Il Premio Nobel per la Medicina le è stato conferito nel 1986 insieme al suo allievo biochimico Stanley Cohen. La motivazione era stata la seguente: “La scoperta dell’NGF all’inizio degli anni Cinquanta è un esempio affascinante di come un osservatore acuto possa estrarre ipotesi valide da un apparente caos. In precedenza, i neurobiologi non avevano idea di quali processi intervenissero nella corretta innervazione degli organi e tessuti dell’organismo”.

Ma questo non è stato l’unico premio che Rita Levi Montalcini ha ricevuto nella sua lunga carriera. Tantissimi i riconoscimenti: è stata nominata Senatrice a vita nel 2001, ha ottenuto cinque lauree honoris causa, nel 1963 è stata la prima donna scienziata a essere insignita del Premio Max Weinstein, che viene dato dallo United Cerebral Palsy Association per contributi eccezionali nel campo della ricerca neurologica, nel 1987 ha ricevuto – dall’allora Presidente degli Stati Uniti Ronald Regan – la National Medal of Science, il più importante riconoscimento del mondo scientifico americano. È stata anche la prima donna a essere ammessa alla Pontificia Accademia delle scienze.

Questi sono solo alcuni deinumerosissimi riconoscimenti che ha ottenuto nel corso della sua vita, una vita in cui è riuscita a fare la differenza non solo in ambito medico ma anche sociale.

Rita Levi Montalcini, i suoi messaggi tra le eredità più importanti

Una donna libera, che ha lavorato con dedizione, passione e impegno nell’ambito della medicina e, al contempo, è stata capace di rompere gli schemi, di prendersi il posto che le spettava nel mondo.

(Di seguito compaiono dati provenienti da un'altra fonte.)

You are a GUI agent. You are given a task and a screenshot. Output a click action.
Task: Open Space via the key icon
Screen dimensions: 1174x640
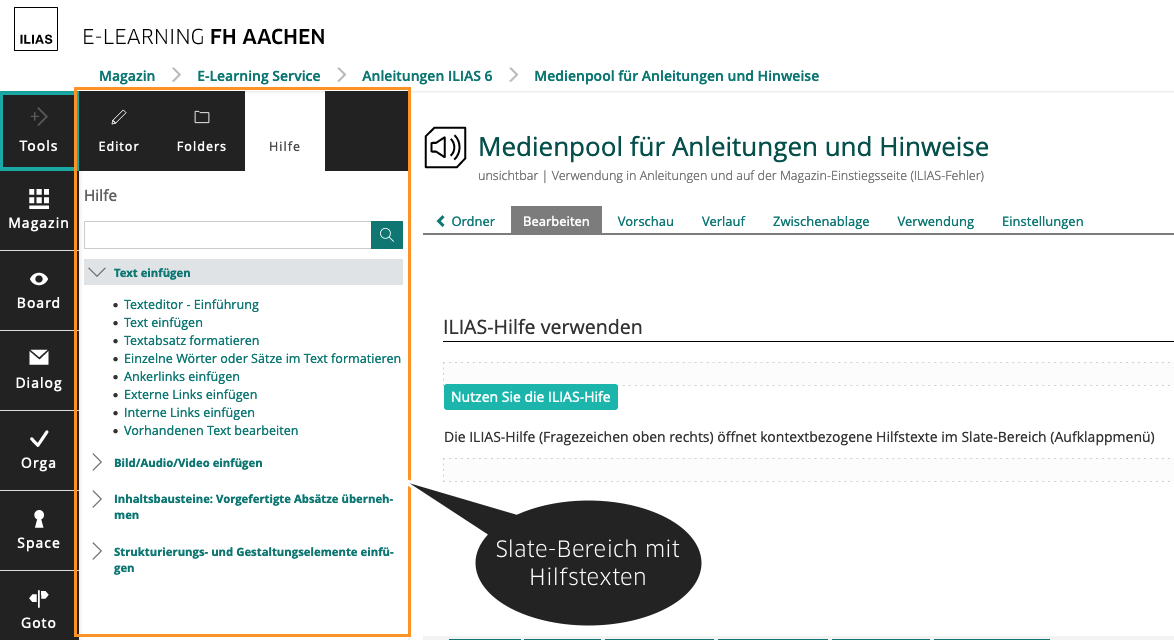coord(38,530)
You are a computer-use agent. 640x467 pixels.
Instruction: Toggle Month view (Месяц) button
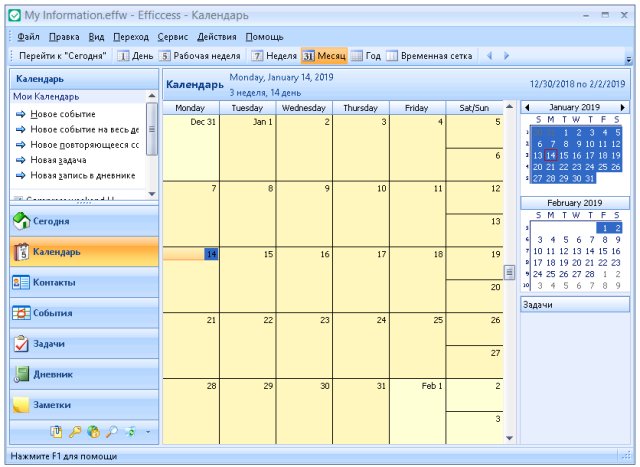pos(323,56)
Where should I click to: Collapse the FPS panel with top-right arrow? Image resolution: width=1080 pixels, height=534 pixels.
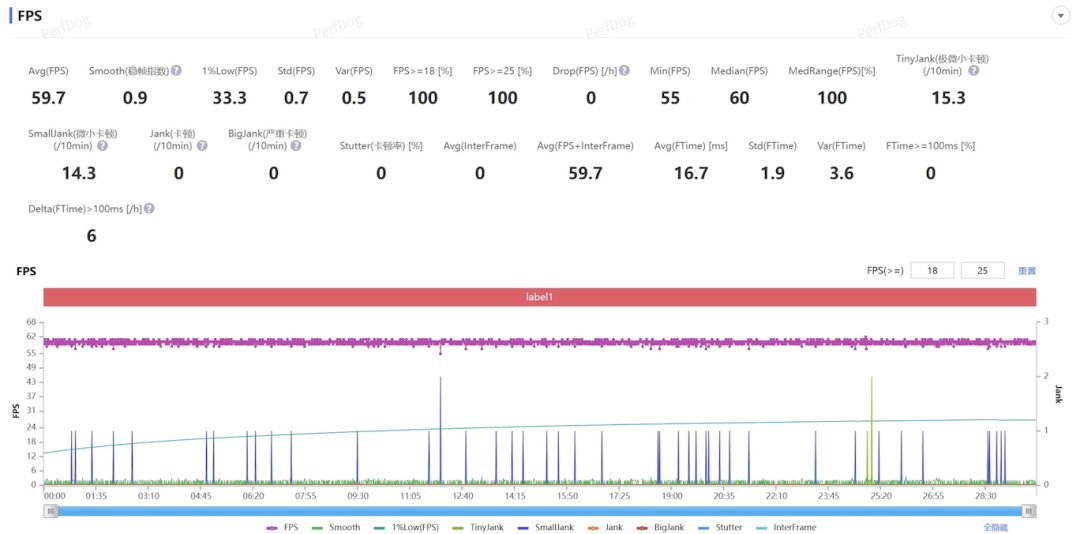click(x=1059, y=15)
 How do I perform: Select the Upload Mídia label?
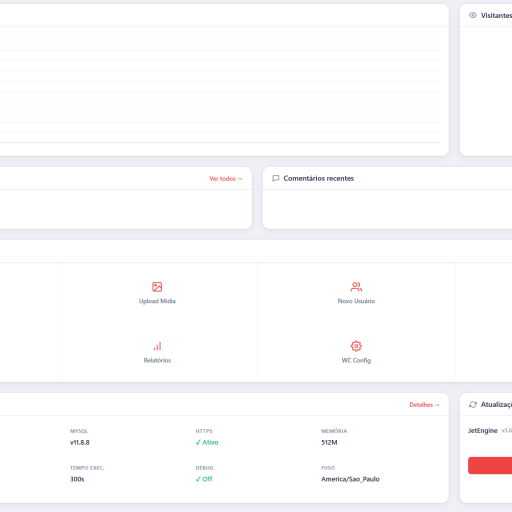[x=157, y=301]
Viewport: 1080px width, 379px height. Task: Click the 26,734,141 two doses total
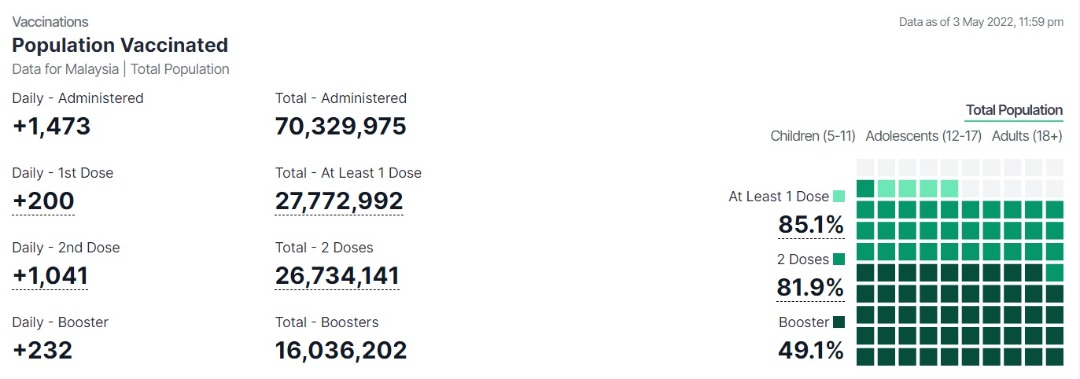pos(337,276)
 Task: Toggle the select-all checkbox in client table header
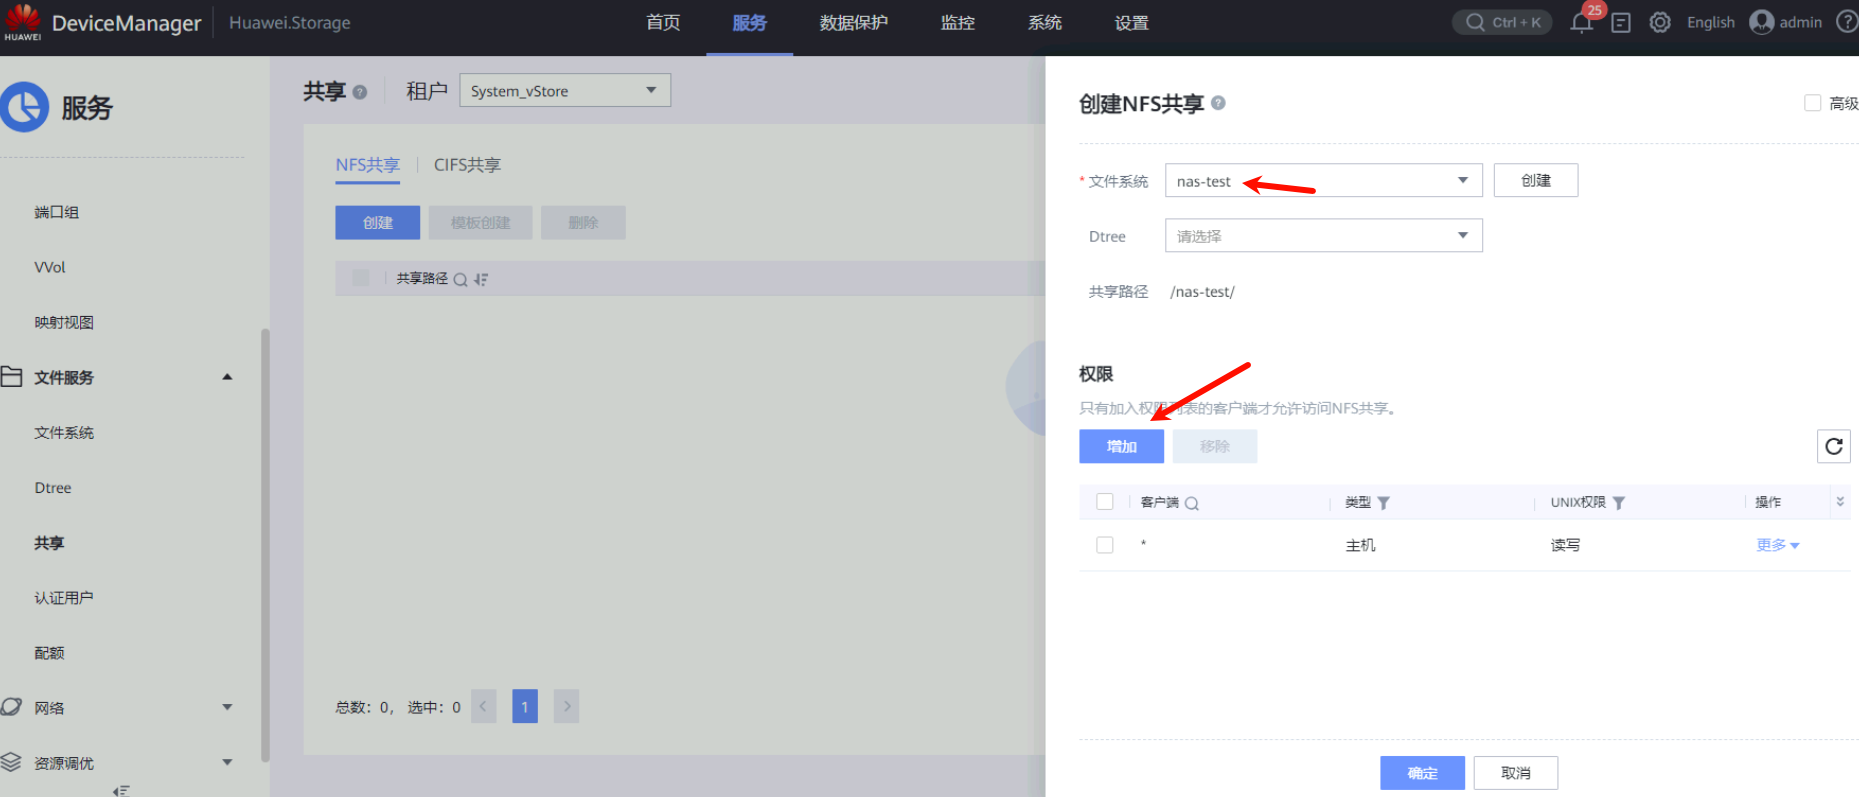coord(1105,502)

Un mondo che a lungo, e forse ancora oggi, sembra difficile, in cui la parità salariale e di opportunità, sembra una meta ancora lontana. Tutti obiettivi che lei ha saputo avvicinare un po’ di più a noi, con il suo lavoro e con il suo preziosissimo contributo, con i suoi primati, ma anche dimostrando che è l’impegno a fare a la differenza, non il genere di appartenenza.

“La donna è stata bloccata per secoli. Quando ha accesso alla cultura è come un’affamata. E il cibo è molto più utile a chi è affamato rispetto a chi è già saturo”: parole sue che descrivono alla perfezione questa fame, viva ancora oggi, che ogni giorno noi donne cerchiamo di alimentare dando il meglio di noi in ogni campo. Proprio sulla scia di esempi come Rita Levi Montalcini o Margherita Hack.

Lei, che con gli uomini ha lavorato a lungo, ha sempre allacciato rapporti paritari. Ed è stata capace di portare avanti tante  battaglie da quelle sociali, a quelle a favore dell’ambiente sino all’impegno verso i giovani. Un esempio, ancora oggi vivido, profondo, trasversale: non solo per le donne ma per tutti coloro che vogliono fare la differenza nel mondo.

Rita Levi Montalcini è morta a 103 anni, nel 2012. In un’intervista rilasciata per i suoi 100 anni ha detto della morte: “Che venga domani o qualche tempo dopo per me non fa differenza, perché alla morte del corpo sopravvivono i messaggi che abbiamo dato in vita”. E i suoi sono potenti e preziosi ancora oggi.